When it comes to buying I find Dabs.com [2] usually has good prices and has most models in stock. Dabs has an HP 2015d for £12 less than buying direct from HP. Running a comparison of HP, Samsung, Epson and Lexmark printers around £150 there was quite a similarity in spec. All came with network cards. Print speeds were 20-22ppm, but print resolution was either 600dpi (dots per inch) on the faster Lexmark or 1,200 dpi on the others. Interestingly, HP is the only manufacturer of the four not to include a parallel port as well as USB - while most existing PCs still have a parallel port it seems a good idea to try to use it and keep the USB ports free for other uses. I already have 6 USB devices on my desk competing for four ports.

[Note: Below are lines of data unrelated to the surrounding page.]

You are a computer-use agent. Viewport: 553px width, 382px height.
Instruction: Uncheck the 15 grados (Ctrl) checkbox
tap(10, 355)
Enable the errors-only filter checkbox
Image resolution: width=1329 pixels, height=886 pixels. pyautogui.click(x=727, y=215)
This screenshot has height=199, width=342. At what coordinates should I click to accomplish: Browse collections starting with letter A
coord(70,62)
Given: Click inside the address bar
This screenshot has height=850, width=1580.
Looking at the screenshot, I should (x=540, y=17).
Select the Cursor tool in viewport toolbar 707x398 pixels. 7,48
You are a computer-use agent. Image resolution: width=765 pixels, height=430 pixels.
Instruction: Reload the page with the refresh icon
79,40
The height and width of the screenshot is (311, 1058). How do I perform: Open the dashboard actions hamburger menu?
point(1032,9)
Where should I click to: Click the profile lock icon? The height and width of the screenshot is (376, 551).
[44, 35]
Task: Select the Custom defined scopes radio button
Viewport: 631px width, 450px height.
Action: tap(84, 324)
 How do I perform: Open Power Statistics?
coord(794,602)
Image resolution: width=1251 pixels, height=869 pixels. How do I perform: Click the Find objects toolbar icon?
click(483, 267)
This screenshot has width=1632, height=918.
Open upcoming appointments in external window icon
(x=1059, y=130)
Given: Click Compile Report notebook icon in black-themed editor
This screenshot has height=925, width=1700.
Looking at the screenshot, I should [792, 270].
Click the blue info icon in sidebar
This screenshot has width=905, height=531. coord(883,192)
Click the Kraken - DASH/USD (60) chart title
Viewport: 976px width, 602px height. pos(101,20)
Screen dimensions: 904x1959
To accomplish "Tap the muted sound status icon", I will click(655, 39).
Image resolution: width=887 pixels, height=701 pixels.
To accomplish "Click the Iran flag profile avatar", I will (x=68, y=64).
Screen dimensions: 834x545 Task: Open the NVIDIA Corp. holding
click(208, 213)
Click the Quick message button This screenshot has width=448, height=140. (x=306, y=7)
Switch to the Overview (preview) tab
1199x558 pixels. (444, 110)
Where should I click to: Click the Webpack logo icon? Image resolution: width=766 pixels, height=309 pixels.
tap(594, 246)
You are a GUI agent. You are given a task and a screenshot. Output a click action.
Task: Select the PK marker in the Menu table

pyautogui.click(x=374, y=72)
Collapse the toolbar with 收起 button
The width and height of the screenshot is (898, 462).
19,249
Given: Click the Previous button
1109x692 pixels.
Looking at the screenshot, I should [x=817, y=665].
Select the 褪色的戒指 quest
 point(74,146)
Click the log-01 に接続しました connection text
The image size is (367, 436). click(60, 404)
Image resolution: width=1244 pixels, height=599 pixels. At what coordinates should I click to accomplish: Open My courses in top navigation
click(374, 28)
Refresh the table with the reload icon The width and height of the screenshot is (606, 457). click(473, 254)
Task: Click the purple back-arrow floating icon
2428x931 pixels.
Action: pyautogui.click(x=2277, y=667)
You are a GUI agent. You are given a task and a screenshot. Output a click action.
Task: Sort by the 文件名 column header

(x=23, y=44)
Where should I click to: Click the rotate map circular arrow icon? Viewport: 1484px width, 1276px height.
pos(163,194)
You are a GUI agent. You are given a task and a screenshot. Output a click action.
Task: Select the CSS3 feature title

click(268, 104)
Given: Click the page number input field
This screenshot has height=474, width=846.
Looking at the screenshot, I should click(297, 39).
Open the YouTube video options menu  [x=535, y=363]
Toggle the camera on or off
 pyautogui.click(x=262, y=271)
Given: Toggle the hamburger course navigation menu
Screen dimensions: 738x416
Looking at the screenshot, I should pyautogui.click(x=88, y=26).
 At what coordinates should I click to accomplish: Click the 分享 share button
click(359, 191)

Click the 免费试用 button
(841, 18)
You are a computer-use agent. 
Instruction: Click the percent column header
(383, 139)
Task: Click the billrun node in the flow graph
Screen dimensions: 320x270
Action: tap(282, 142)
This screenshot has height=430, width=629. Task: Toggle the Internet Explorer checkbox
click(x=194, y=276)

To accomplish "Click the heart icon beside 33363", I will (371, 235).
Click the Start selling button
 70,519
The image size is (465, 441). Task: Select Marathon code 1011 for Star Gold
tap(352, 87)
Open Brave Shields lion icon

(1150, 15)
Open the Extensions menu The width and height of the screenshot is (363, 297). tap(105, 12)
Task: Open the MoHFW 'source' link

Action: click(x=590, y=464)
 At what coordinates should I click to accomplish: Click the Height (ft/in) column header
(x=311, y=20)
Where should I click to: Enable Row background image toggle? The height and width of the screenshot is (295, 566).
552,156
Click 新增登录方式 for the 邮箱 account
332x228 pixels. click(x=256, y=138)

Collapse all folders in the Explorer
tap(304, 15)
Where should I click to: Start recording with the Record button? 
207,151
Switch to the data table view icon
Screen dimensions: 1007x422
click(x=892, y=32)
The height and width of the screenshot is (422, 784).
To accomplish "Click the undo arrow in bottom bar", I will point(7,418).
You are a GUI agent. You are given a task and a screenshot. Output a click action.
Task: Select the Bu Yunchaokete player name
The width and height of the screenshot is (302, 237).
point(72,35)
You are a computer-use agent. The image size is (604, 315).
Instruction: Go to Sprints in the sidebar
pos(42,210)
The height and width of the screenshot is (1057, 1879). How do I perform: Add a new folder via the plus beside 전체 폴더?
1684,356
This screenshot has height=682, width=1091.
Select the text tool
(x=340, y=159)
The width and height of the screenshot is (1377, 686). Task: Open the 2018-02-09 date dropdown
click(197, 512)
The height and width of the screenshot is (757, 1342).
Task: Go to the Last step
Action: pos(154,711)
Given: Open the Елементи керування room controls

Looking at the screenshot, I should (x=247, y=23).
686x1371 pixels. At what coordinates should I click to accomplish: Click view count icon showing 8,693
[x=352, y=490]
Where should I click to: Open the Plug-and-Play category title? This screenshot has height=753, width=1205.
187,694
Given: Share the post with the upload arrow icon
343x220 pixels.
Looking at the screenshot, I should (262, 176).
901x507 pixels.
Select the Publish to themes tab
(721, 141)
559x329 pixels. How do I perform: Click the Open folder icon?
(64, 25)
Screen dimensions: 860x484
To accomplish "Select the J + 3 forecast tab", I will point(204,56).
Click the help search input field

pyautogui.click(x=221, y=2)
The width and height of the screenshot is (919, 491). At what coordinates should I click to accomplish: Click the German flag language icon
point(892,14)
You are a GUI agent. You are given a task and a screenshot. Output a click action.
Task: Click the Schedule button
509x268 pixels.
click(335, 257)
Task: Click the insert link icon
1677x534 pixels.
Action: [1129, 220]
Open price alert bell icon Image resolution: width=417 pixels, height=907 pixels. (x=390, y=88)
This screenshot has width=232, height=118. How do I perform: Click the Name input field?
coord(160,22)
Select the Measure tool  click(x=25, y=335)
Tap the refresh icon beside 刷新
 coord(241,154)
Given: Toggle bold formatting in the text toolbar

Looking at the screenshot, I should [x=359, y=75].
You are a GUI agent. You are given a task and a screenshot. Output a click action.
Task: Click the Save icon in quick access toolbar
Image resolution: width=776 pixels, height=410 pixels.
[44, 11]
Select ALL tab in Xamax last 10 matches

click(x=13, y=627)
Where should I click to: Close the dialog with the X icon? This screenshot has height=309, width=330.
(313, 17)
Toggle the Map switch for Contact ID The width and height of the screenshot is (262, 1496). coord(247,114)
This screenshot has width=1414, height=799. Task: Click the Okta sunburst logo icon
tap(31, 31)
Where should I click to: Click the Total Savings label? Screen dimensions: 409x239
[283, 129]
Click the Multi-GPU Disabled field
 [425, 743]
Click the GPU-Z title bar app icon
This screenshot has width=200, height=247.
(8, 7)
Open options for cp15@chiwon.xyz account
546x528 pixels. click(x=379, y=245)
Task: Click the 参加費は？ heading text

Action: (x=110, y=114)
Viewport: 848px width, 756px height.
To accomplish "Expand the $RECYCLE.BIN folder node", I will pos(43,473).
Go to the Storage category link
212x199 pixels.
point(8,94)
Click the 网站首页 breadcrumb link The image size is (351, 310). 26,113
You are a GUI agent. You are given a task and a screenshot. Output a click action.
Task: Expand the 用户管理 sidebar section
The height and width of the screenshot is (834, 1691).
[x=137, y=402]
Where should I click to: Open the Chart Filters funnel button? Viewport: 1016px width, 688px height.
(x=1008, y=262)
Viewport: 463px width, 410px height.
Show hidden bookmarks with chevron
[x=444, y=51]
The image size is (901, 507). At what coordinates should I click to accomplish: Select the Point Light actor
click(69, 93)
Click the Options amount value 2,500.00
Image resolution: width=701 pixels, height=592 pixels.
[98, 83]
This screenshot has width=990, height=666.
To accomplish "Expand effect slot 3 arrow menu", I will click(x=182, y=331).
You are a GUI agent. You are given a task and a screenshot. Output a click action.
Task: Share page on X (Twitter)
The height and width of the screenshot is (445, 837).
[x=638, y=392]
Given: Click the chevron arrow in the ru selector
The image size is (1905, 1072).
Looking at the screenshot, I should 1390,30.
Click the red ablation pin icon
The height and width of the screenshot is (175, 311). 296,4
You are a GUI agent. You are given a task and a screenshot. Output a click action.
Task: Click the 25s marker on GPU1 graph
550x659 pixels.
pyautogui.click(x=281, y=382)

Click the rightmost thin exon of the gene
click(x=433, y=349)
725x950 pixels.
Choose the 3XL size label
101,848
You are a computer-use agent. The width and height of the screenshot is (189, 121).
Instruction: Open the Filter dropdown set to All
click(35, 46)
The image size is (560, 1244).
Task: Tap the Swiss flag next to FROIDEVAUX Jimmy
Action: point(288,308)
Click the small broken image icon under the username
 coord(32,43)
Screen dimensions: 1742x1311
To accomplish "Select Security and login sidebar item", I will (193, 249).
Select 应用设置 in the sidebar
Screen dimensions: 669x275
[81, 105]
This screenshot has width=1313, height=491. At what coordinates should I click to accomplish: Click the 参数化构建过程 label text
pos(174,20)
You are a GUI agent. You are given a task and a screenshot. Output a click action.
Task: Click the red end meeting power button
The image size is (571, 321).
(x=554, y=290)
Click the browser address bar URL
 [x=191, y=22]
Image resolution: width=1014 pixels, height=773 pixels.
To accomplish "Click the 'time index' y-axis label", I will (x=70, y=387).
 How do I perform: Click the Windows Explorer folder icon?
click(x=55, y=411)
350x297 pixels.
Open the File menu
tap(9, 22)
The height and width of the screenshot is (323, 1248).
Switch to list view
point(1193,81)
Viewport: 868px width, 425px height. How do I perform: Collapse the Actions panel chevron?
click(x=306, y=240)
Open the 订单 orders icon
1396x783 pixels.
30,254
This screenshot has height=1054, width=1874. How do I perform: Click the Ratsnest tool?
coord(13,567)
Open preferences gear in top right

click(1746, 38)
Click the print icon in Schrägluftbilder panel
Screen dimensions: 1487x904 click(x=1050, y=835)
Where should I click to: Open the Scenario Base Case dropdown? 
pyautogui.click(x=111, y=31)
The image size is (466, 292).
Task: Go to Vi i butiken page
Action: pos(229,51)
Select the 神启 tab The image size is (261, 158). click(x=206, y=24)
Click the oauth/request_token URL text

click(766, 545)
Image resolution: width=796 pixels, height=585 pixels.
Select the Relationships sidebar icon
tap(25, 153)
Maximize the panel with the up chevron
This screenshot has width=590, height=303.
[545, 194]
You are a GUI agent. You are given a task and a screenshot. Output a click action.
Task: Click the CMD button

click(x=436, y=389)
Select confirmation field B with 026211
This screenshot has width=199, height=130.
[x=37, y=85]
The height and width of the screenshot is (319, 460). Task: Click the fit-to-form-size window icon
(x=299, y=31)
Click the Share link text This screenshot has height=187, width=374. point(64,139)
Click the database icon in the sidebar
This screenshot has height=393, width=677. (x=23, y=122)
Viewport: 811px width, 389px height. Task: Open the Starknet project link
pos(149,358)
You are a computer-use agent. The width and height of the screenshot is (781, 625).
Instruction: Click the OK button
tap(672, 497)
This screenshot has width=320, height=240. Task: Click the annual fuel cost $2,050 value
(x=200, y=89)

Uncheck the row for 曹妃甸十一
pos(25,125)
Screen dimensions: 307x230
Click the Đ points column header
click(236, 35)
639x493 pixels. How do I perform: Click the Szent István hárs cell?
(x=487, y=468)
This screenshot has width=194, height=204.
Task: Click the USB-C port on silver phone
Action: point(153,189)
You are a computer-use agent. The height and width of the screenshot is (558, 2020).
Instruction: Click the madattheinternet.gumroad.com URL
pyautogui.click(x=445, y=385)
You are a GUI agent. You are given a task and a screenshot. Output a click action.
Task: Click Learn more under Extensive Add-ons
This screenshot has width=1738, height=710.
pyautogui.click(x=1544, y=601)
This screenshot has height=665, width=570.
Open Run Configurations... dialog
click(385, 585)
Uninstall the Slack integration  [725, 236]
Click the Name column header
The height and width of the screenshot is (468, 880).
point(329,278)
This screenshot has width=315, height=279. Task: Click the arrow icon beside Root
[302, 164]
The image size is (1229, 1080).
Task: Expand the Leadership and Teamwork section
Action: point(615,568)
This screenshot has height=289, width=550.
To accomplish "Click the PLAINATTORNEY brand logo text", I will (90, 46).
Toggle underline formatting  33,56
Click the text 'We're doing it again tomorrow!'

Moving up to around £200 gave me duplex printing on six of the seven printers I selected, and print speeds in the upper 20s. These are more workhorses than the cheaper desktop printers, with paper trays holding 250-300 sheets, compared with just 150 for the cheaper models. The HP and Epson AcuLaser have a flip-out 50 sheet "multi-purpose" tray, which is extremely handy for printing onto a small batch of printed stationery, for example invoices, or the occasional envelope. Others just have a by-pass slot that requires you to manually feed in individual sheets.
Push the budget to £300 and you have serious workgroup printers like the OKI B6200n with a 1,500 sheet paper tray with 24ppm and 1,200dpi and a monthly duty cycle of 50,000 - 99,999 pages - tempting, but not really a desktop unit.
Getting back to earth, the HP P2015 is recommended for print volumes of 750 to 3000 pages per month, which suits me, and in addition we already have a couple of these in the office so we don't need to carry a huge number of different toner cartridges in stock. But is it the most economical to run?
Calculating costs in use
Print cost is harder to ascertain. There's no information on printer cartridge cost or capacity on Dab's website, but it is listed against each toner cartridge on the manufacturer's website. The P2015 cartridge is good for 3,000 standard pages, calculated in accordance with the ISO/IEC 19752 standard, which gives a cost per page of just 1.3p, or just over 1p with the high-capacity cartridge - both well below my 2p per page target. Cartridges for the OKI B6200n are much more expensive - presumably because they hold more toner as the printer is designed to cope with much higher volumes - but still work out at 1.25p per page based on the (less reliable) manufacturer's estimate, based on 5% per page coverage.
Conclusion - the continuity choice
I went for the HP P2015. It does what I need it to do, I got a good price, and we already have a stock of toner cartridges. The flip out second tray is ideal to print a stack of invoices, and print speed is quite acceptable for large sets of accounts or tax returns.